DeliberationBench: A Normative Benchmark for the Influence of Large Language Models on Users' Views
A study of 4,088 participants shows AI assistants like GPT-4 and Claude can positively influence political opinions.
A team from Stanford University and the Deliberative Democracy Lab has introduced DeliberationBench, a first-of-its-kind framework designed to measure and evaluate the persuasive influence of Large Language Models (LLMs) on human beliefs. The core innovation is its normative standard: instead of judging influence as simply 'good' or 'bad,' the benchmark uses data from real-world Deliberative Polls—structured democratic discussions where citizens become more informed—as a gold standard for beneficial opinion change. This provides a defensible, process-oriented measure of whether an AI's influence aligns with democratically legitimate outcomes.
The researchers put this benchmark to the test in a large-scale, preregistered experiment. They had 4,088 U.S. participants discuss 65 diverse policy proposals with six unnamed 'frontier' LLMs (like GPT-4 and Claude 3). They then compared the resulting opinion shifts to data from four prior in-person Deliberative Polls. The key finding was a positive correlation: the LLMs nudged participants' views in directions similar to those achieved through high-quality human deliberation. This suggests that, in aggregate, current top-tier AI models exert an influence that is epistemically desirable, helping users form more considered opinions.
Further analysis explored differential effects. The study examined how influence varied across topic areas, demographic subgroups, and between different AI models. While the overall effect was positive, this granular look is crucial for identifying potential biases or uneven impacts.

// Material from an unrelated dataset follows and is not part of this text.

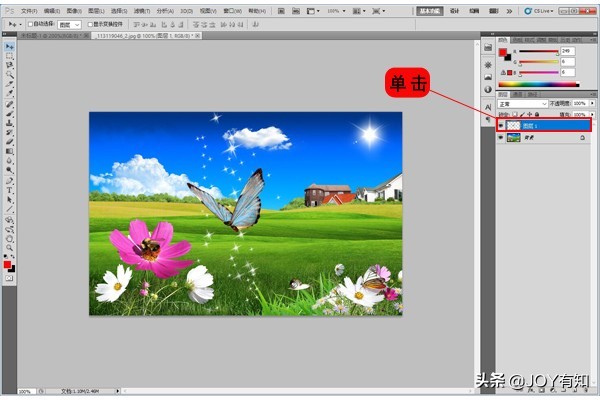The width and height of the screenshot is (600, 400).
Task: Click the red foreground color swatch in Color panel
Action: pos(502,52)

The DeliberationBench framework is ultimately proposed as an evaluation and monitoring tool for developers and policymakers. Its goal is to help ensure that as LLMs become ubiquitous 'thought partners,' their influence preserves user autonomy and remains consistent with democratic values, not manipulation.
- Benchmark uses real-world Deliberative Poll data from 4 prior studies as a normative standard for 'good' influence.
- Tested on 4,088 participants discussing 65 policies, frontier LLMs shifted views toward more deliberated, consensus-based positions.
- Framework acts as an evaluation tool for AI developers to align model influence with democratic legitimacy and user autonomy.
Why It Matters
Provides the first measurable standard to ensure AI assistants inform rather than manipulate, crucial for their role in democratic societies.